Hace un par de meses dio un largo discurso en un encuentro con los movimientos populares en Bolivia. El papa —no un revolucionario latinoamericanista de vieja data— dijo que valía la pena luchar por “las famosas tres tes: tierra, techo y trabajo”, y “que el clamor de los excluidos” debía escucharse “en América Latina y en toda la tierra”. Repito, era el mismo papa Francisco quien hablaba, y su discurso tampoco eran citas tomadas de José Carlos Mariátegui o de Víctor Raúl Haya de la Torre. “Entonces, digámoslo sin miedo, necesitamos un cambio, un cambio real, un cambio de estructura”, señaló. Y continuó diciendo que “este sistema ya no se aguanta, no lo aguantan los campesinos, no lo aguantan los trabajadores, no lo aguantan las comunidades, no lo aguantan los pueblos”. De modo que era “imprescindible que, junto a la reivindicación de sus legítimos derechos, los pueblos y sus organizaciones sociales construyan una alternativa humana a la globalización excluyente”.

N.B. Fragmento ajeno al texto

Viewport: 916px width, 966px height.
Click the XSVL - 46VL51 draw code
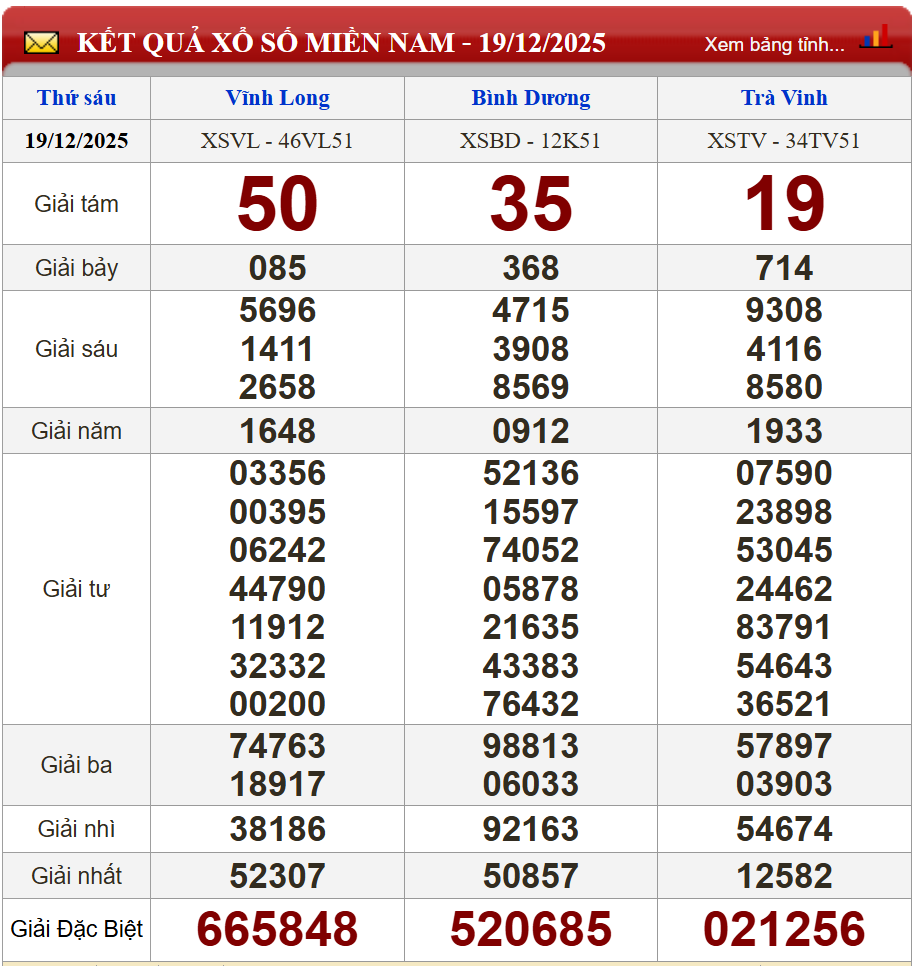pyautogui.click(x=277, y=141)

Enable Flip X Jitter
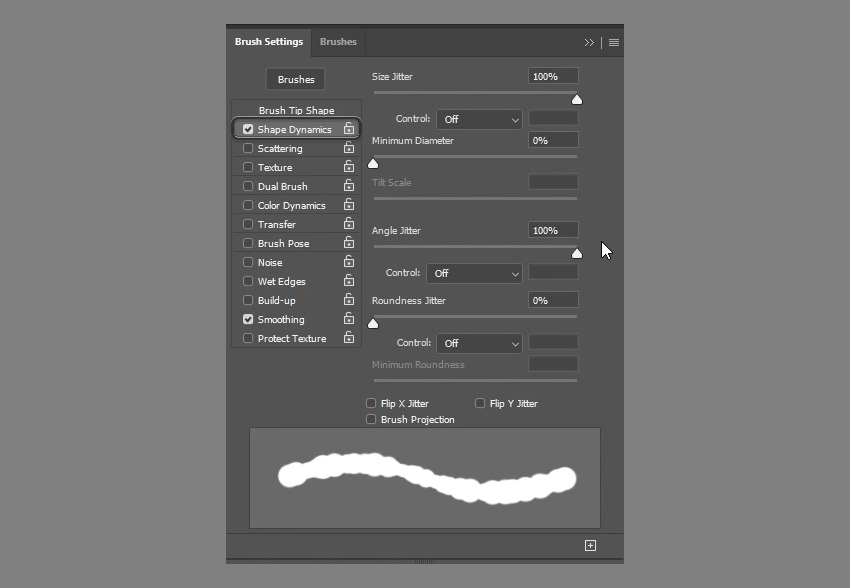[371, 403]
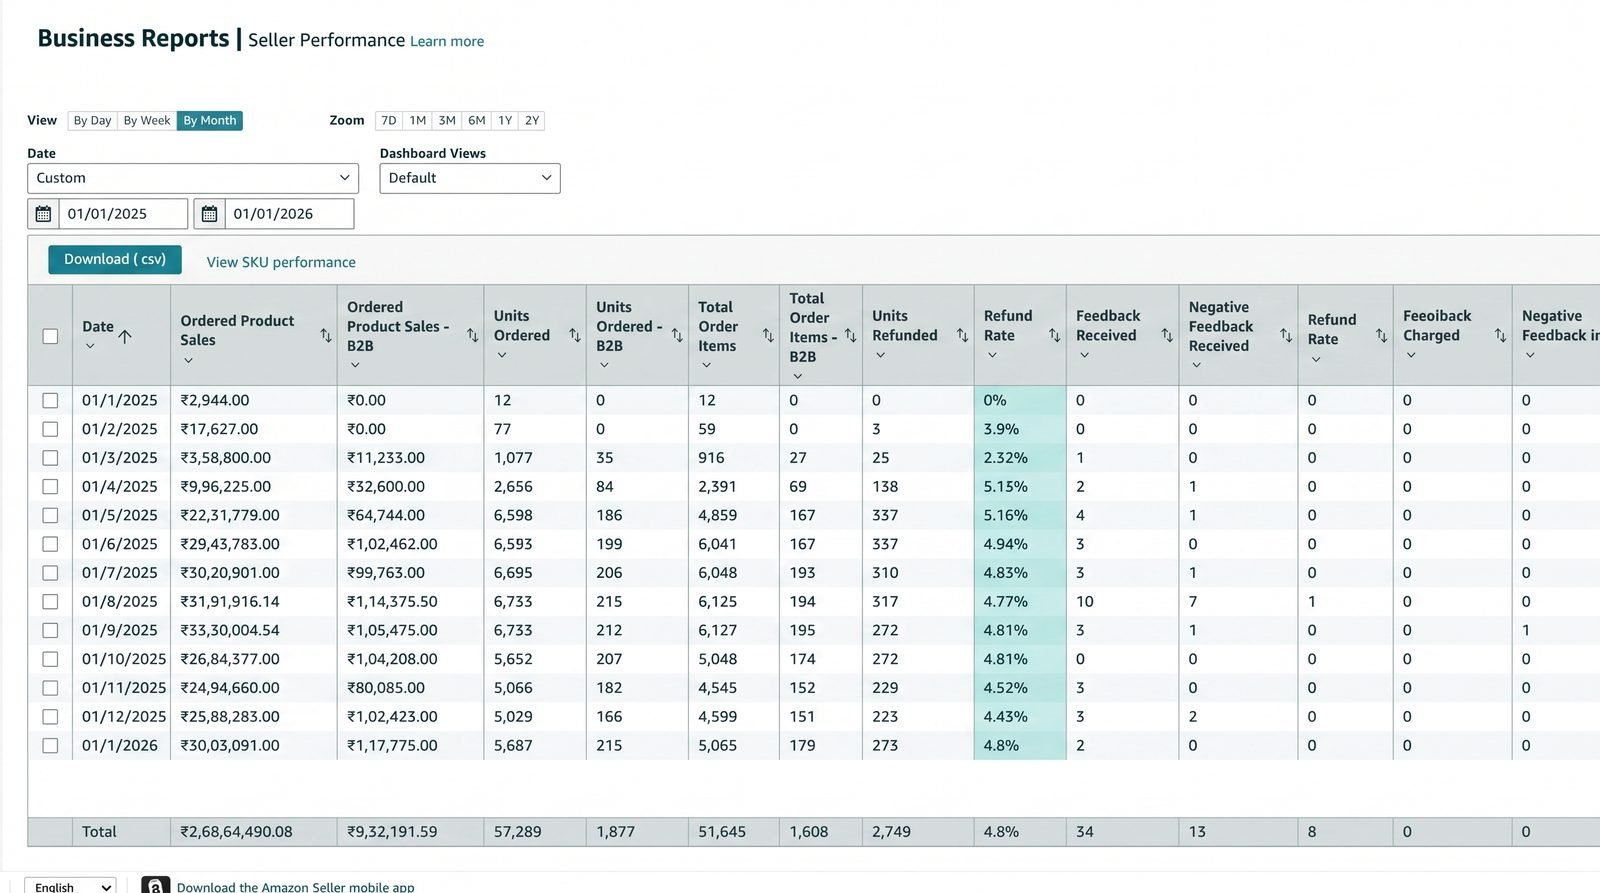The width and height of the screenshot is (1600, 893).
Task: Click the Download (csv) button
Action: [x=115, y=259]
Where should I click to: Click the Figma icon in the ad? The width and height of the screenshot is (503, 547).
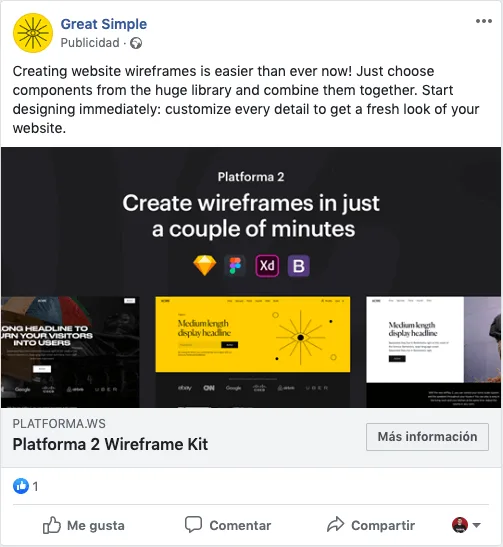[x=235, y=266]
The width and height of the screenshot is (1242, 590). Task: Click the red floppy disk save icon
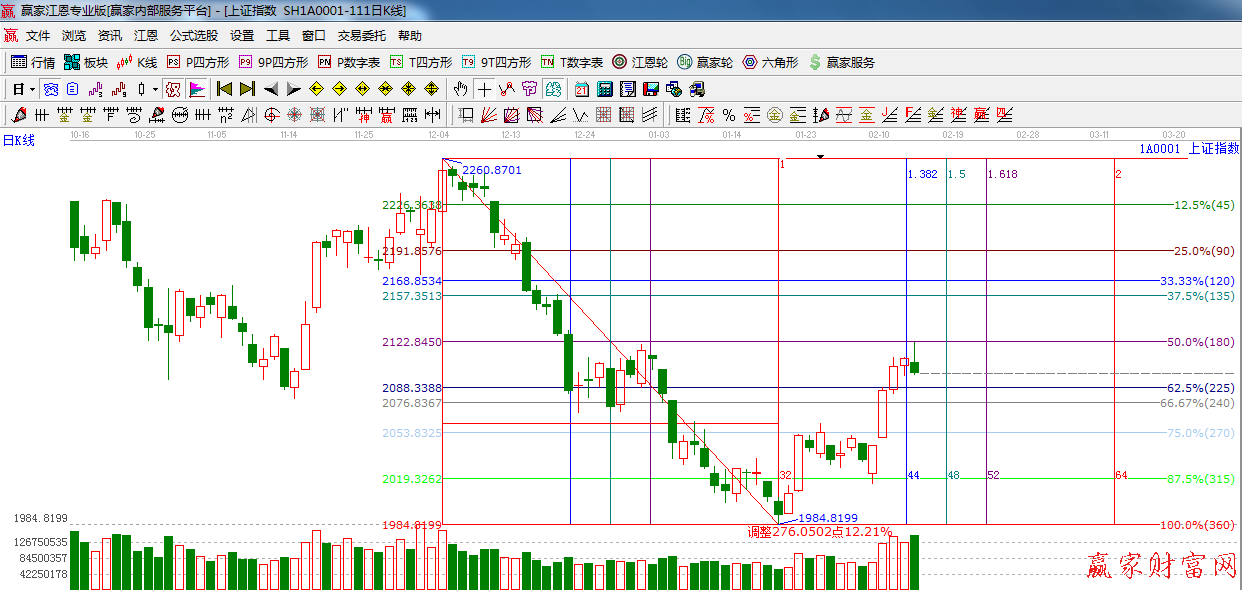coord(651,89)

Aguantarán un discurso de este tipo algunos empresarios del país que patrocinan a candidatos corruptos en elecciones populares a cambio de beneficios para acumular más riquezas, y que luego salen liderando cruzadas por la honestidad y la ética en la administración pública. Lo aguantarán los eternos acaparadores de terrenos que ven en cualquier intento de distribución de la tierra un proyecto comunista de expropiación. Muchos de ellos, seguramente, asistirán a los actos de la visita del papa como una actividad social más, y luego saldrán de allí a repetir su cotidiana homilía con la que defienden a capa y espada el privilegio histórico de estar por encima de los demás.

A qué niveles habremos llegado cuando el discurso de un papa resulta lo más revolucionario que hayamos podido escuchar.